When Joseph Tatusko sent out a press release last month announcing the launch of his new advisory firm, Mill Hill Advisors, the focus was on "fiduciary money management," which speaks volumes about how mainstream the idea of fiduciary has become.
Mr. Tatusko, who has worked as a registered investment adviser for more than 15 years, admits he is jumping on a bandwagon by leveraging his fiduciary status. But he also admits it is a bandwagon that didn't even exist a year ago before the Department of Labor unveiled its controversial rule.
"Today, the idea of being a fiduciary is more prominent than ever," Mr. Tatusko said. "It's all over the news, and consumers are becoming increasingly aware of it."
It might be too early to actually measure the benefits of leveraging the fiduciary status, but there is no denying that savvy RIAs are milking it for all its worth.
Even as haggling by industry lobbyists and Washington politicians threatens to alter and delay the DOL rule beyond this month's official launch date, large parts of the RIA industry have already moved past the actual rule and are embracing what the rule represents.
Greg Carlson, chief executive of the $1.6 billion Carlson Capital Management, said fiduciary duty has always been a part of his business, but only recently has he started seeing the advantages of actively promoting it to new and prospective clients.
"We just sent out a communication to all of our clients, explaining that we have always acted in their best interest, and we also mention it in our digital and print marketing," he said. "We are absolutely getting more inquiries about whether we're a fiduciary."
JC Abusaid, president and chief operating officer at the $2.5 billion Halbert Hargrove Global Advisors, said he has never seen so much attention paid to the topic of fiduciary duty.
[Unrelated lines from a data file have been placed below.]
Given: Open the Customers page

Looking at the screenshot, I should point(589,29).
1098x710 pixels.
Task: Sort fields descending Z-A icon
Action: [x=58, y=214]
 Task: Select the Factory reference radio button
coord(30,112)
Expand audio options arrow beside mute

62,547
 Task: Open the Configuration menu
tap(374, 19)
"Finally, people are paying attention and asking smarter questions," he said. "We used to have to spend a lot of time explaining to clients what a fiduciary is."
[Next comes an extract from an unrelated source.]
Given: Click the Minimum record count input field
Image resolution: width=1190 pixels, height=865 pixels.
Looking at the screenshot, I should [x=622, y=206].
Since the fiduciary buzz has kicked in, Mr. Abusaid and his colleagues have added the fiduciary label to their business cards, and "it is now all over our website, and even in our email signatures."
Vince DiLeva, senior partner at the $6 billion Signature Estate & Investment Advisors, said he is also noticing a lot more questions from clients about fiduciary duty.
"We sent out a newsletter last quarter that was all about the fiduciary rule and what you should know about it," he said. "In a sense, that was marketing, but we also reminded people that we've been doing things this way since 1997 and we're not going to change."